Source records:
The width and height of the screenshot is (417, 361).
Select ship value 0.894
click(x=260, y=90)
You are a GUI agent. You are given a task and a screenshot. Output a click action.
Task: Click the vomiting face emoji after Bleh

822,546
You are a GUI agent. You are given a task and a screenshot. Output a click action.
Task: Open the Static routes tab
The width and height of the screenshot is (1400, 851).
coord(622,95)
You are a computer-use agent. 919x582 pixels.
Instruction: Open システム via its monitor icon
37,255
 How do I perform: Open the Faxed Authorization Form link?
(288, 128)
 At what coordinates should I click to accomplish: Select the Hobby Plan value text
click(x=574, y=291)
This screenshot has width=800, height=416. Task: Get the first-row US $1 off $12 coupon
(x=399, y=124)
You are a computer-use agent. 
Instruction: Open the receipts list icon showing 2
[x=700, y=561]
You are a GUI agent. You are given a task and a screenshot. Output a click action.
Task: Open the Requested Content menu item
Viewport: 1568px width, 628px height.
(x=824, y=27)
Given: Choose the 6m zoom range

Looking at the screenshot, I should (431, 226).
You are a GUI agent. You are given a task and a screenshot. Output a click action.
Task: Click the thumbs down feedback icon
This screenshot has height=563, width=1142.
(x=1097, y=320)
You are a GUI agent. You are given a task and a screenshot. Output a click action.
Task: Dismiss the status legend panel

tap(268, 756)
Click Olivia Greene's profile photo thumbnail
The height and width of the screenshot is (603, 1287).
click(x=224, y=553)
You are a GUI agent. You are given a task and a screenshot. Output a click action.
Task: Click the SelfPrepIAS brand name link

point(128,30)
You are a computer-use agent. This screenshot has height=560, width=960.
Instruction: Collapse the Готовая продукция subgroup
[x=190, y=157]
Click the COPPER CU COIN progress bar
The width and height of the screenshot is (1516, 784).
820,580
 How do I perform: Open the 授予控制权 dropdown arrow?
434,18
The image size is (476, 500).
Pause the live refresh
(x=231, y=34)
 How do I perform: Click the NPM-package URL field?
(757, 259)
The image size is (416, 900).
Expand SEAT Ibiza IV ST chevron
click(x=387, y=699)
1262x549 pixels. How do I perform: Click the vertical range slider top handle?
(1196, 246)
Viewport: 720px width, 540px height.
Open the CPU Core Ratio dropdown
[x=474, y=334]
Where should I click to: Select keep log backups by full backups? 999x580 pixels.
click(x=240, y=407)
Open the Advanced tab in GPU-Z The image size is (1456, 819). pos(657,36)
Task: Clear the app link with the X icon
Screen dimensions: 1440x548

• [EXERCISE PROMPT]: Only the lines above starting at the one containing "Task: Dismiss the status legend panel" and ending at the one containing "You are a computer-use agent. This", both included, are to be returned, exactly as they read.

• [SOLUTION BELOW]:
Task: Dismiss the status legend panel

tap(268, 756)
Click Olivia Greene's profile photo thumbnail
The height and width of the screenshot is (603, 1287).
click(x=224, y=553)
You are a GUI agent. You are given a task and a screenshot. Output a click action.
Task: Click the SelfPrepIAS brand name link

point(128,30)
You are a computer-use agent. This screenshot has height=560, width=960.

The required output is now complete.